Sivan menoleh ke kanan dan ke kiri, beberapa orang sudah mulai menaruh perhatian pada mereka. Lavani berbicara menggunakan bahasa Indonesia, dan dia takut orang-orang mengira dia melakukan sebuah kejahatan jika Lavani masih begitu histeris.

“Dengerin aku dulu, gak usah sebegitu emosinya..”

“Aku tentu emosi Siv! Kamu ngomong seenaknya nyuruh aku menikah dengan adik kamu!”

Sivan menggenggam kedua tangan Lavani, berusaha menenangkan perempuan itu.

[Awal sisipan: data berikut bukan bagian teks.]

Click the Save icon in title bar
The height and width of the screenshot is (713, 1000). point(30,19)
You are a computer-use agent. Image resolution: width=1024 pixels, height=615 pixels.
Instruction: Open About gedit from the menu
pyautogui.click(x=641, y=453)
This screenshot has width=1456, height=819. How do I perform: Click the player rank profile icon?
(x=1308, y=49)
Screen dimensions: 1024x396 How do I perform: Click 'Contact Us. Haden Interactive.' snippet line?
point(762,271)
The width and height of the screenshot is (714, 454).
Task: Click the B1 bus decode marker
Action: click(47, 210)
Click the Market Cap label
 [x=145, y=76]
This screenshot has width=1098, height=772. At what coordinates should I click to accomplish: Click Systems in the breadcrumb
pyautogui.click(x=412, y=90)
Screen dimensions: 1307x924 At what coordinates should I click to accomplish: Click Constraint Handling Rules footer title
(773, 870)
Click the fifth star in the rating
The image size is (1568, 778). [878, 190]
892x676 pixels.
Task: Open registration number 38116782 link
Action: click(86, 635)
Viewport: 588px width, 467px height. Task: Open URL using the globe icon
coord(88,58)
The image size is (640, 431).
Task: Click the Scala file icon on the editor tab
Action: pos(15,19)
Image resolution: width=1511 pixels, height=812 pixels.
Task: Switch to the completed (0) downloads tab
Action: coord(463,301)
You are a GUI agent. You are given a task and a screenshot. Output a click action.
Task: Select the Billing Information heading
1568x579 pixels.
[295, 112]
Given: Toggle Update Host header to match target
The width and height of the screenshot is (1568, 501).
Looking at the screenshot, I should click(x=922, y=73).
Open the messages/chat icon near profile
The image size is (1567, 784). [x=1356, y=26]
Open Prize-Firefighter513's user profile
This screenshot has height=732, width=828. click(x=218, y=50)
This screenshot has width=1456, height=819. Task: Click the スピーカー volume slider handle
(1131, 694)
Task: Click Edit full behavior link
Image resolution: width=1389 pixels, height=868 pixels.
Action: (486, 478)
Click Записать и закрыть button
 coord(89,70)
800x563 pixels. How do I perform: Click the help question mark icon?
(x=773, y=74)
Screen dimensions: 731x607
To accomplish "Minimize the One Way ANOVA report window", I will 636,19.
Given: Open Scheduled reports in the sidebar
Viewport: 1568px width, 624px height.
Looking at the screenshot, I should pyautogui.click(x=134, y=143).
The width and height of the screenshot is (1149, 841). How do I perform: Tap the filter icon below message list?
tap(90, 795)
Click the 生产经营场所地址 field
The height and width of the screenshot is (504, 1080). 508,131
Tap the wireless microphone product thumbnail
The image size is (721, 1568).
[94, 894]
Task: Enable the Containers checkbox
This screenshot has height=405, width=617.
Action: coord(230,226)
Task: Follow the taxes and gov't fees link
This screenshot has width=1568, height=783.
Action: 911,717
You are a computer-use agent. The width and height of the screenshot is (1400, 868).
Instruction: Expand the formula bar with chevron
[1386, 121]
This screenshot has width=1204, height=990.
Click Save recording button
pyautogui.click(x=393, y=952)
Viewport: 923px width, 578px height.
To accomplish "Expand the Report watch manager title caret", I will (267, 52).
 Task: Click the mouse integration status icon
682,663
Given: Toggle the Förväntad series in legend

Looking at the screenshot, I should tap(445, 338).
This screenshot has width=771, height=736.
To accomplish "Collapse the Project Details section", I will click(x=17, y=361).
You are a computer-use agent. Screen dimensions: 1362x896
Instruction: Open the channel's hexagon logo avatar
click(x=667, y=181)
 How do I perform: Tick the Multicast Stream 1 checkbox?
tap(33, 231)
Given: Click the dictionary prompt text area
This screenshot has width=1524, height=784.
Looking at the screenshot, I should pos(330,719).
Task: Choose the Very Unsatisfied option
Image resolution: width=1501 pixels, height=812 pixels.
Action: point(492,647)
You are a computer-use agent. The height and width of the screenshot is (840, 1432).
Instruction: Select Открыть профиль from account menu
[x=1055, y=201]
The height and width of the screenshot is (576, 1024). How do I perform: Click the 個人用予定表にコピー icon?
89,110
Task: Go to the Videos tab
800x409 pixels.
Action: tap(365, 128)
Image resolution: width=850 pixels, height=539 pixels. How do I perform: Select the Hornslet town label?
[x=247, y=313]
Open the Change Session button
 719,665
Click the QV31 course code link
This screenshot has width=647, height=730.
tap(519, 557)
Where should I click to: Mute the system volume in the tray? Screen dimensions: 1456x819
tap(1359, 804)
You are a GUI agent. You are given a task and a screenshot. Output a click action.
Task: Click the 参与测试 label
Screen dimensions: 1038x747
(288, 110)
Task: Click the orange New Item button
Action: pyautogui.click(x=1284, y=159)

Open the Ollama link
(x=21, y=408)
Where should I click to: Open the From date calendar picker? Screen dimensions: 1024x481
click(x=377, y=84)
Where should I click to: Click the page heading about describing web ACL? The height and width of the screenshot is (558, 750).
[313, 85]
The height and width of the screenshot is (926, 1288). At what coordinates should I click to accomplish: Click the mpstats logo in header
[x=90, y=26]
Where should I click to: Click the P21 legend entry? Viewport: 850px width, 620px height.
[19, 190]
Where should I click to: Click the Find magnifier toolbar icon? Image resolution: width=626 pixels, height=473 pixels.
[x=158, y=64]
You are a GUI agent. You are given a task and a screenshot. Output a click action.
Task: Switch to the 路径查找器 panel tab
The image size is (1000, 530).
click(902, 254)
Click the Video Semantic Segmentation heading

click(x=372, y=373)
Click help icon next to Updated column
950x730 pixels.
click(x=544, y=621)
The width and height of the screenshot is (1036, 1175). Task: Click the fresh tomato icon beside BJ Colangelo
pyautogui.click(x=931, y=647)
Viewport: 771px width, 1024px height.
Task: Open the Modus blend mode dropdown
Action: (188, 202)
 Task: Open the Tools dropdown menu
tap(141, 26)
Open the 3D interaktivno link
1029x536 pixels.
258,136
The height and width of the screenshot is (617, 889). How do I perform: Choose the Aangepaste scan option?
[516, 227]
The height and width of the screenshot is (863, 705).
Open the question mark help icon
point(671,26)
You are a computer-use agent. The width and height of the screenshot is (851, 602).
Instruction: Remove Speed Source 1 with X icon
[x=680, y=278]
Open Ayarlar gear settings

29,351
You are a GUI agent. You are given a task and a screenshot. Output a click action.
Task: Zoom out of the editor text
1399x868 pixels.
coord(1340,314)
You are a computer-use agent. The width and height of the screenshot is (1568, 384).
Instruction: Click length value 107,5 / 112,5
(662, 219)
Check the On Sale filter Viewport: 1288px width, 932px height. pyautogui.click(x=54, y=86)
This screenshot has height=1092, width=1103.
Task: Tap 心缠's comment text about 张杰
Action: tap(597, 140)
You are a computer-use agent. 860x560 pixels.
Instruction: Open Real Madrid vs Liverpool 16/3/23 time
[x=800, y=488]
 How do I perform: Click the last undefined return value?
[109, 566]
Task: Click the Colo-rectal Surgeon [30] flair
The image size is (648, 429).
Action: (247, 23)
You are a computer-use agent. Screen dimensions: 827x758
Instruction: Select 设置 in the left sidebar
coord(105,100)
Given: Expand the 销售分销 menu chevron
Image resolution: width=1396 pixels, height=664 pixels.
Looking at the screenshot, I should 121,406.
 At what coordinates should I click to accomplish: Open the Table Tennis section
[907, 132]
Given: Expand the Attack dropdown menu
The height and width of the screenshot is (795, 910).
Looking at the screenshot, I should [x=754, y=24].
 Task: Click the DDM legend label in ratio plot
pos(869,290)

“Dengar, ini bukan seperti yang kamu pikirkan. Pernikahan kamu nantinya hanyalah untuk formalitas, bukan berarti kamu harus benar-benar menjadi istri dari Janggala. Aku dan om Dalal sudah membicarakan hal ini karena bagaimanapun om Dalal juga perlu masuk ke dalam PT. TANTRA WIBAWA.”

“Maksud kamu?”

Sivan menatap Lavani, tangannya masih menggenggam dengan lembut jari jemari perempuannya.

“Om Dalal dalam beberapa tahun terakhir sulit untuk mengajak kerjasama Tantra karena dulu papa pernah kena tipu dan rugi sekian triliun karena perusahaan Om Dalal, JANJI HANGGARA. Kalau kamu bisa mendekati Gala dan menjadi istrinya, om Dalal bisa kembali bekerja sama dengan Tantra.” Sivan berusaha menjelaskan dengan bahasa yang mudah di mengerti anak berusia tujuh belas tahun.

Saat itu Lavani menolak, dan Sivan terus membujuknya. Hari demi hari, bulan demi bulan. Sampai ketika usianya memasuki dua puluh tahun, Lavani mengiyakan. Ayahnya dan Sivan berhasil membuatnya percaya.

“Aku sayang kamu Siv..”

“Aku juga Van, aku sayang kamu juga..”

Sivan mematikan ponselnya, dia masih di dalam mobil, memijat kepalanya yang terasa sakit.

“Kamu gak boleh bercerai dulu dari Janggala, aku masih harus menyelesaikan kantor cabang untuk mengambil alih sebagian saham TANTRA WIBAWA, Van..Dan kalau itu sudah berhasil, aku gak perlu kamu dan keluarga Hanggara lagi.” Bisiknya.